A newspaper publisher lies

Just for the record and what it’s worth, in his speech arguing that newspapers are OK – really, they are – Louisville Courier-Journal publisher Arnold Garson lies about me. He says:

Jeff Jarvis is another consultant who has been very widely quoted about the pending death of newspapers. He has written such articles as “Hitting the coffin nail on the head for newspapers,” and “Why newspapers are . . .” ‚ I can’t say the word in polite company, but it starts with an F. He also is the author of the book, What Would Google Do? a fawning look at a company that has built a business model that is dependent, in part, on content taken from newspapers. But the key thing you need to know about Mr. Jarvis is that he does consulting work for new-media companies that compete directly with newspapers, and, thus has a vested interest in the economic decline of newspapers. The worse we do, the better he does.

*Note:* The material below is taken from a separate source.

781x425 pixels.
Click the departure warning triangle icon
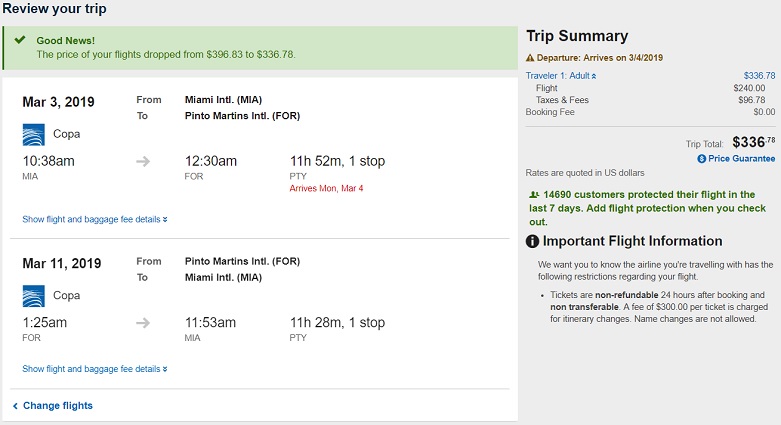tap(530, 58)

In fact, the only companies that have paid me recently to consult or speak are newspaper and magazine companies here, in Germany, and in the U.K. I list all my clients on my disclosures page. I am a partner at Daylife and its largest clients are all mainstream news companies; the better they do, the better Daylife does. I will also work this summer on the New Business Models for News Project at CUNY to try to flesh out more revenue and business models for journalism; that is funded by the Knight, McCormick, and MacArther foundations.

Garson did not bother to research or check his facts and instead chose to libel me just because we disagree and I dare to criticize newspapers’ stewardship of journalism. Who does he think he is – a blogger?

I think Garson is also wrong about Google taking content rather than sending audience to him, but I’ll spare us the lecture on the link economy vs. the content economy.

And I think he’s wrong about newspapers. His first big defense of the state of their business is that they’re better off than car dealers and Realtors. That sure as hell ain’t saying much. And, of course, every time a dealer and an agent goes out of business, newspapers lose more business. But nevermind. The sand down here looks just fine. What newspapers need is not a defense but an offense.